- Born: 1982 (age 43–44) Zimbabwe
- Citizenship: Zimbabwe
- Education: Cardiff University (Bachelor of Laws) City Law School (Bar Vocational Course) (Master of Laws) African Leadership University (Master of Business Administration)
- Occupations: Lawyer and investment specialist
- Title: Chief equity and catalytic investment officer at the African Development Bank
- Spouse: Elisha Sulai

= Amira Elmissiry =

Zimbabwe-born lawyer

Amira Elmissiry is a lawyer who works as the chief equity and chief catalytic investment officer in the Private Sector Operations Division at the African Development Bank, based in Abidjan, in the Ivory Coast. She previously advised Donald Kaberuka, the former president of the bank.

==Background and education==
Elmissiry was admitted to Cardiff University in 2001 to study law. She graduated with a Bachelor of Laws (LLB) degree in 2004. Between 2004 and 2006, she studied at the Inns of Court School of Law (today, City Law School), where she attended the Bar Professional Training Course, and was called to the bar in the United Kingdom in 2006. She continued her education at the City Law School, graduating in 2009 with a Master of Laws (LLM) degree in 2009, specializing in restorative justice. In 2016, she enrolled in the African Leadership University, where she graduated with a Master of Business Administration (MBA) degree in 2018.

==Work experience==
For a period of two years, from September 2005 until September 2007, Elmissiry worked as the programme manager and principal researcher at a non-governmental organization called Initiatives of Change International, where her work took her between London and Geneva. She also worked as a project manager and human rights lecturer at the University of the Witwatersrand, as part of a project funded by the German Technical Cooperation and the Southern African Development Community called Drama for Life, from January 2007 until May 2008.

In August 2009, she was hired by the African Development Bank in Tunis, Tunisia, as assistant to the secretary general, where she worked until August 2010. She then was appointed as an investment officer in the Private Sector and Microfinance Operations Division of the bank, helping to establish its private equity practice. She was promoted to senior legal counsel in private sector operations, serving in that capacity for nearly three years, until April 2014.

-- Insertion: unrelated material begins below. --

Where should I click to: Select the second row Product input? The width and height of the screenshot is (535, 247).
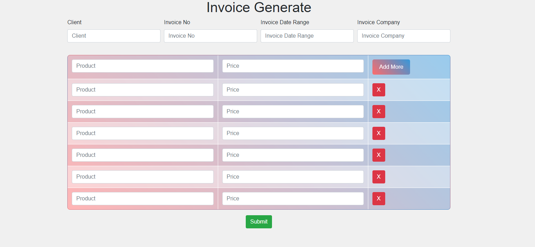pyautogui.click(x=143, y=90)
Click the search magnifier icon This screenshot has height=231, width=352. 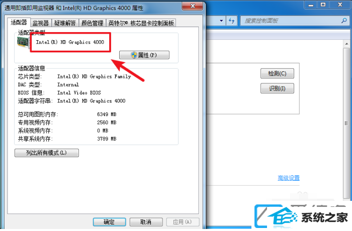pos(344,21)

In April 2014, Elmissiry was transferred to Abidjan, Ivory Coast, and was appointed as a special assistant to the president of the African Development Bank, a position she occupied for nearly two years, until February 2016. In 2016, she was promoted to chief equity and catalytic investment officer, Private Sector Operations at the bank.

==Other considerations==
In 2014, she was named among "The 20 Youngest Power Women In Africa", by Forbes Magazine. For five consecutive years, from 2015 until 2020, she was named by Choiseul 100 Africa as one of the Top 100 Economic Leaders of Africa. In 2017, she was named one of the 100 Global Most Influential People of African Descent Under 40 (MIPAD).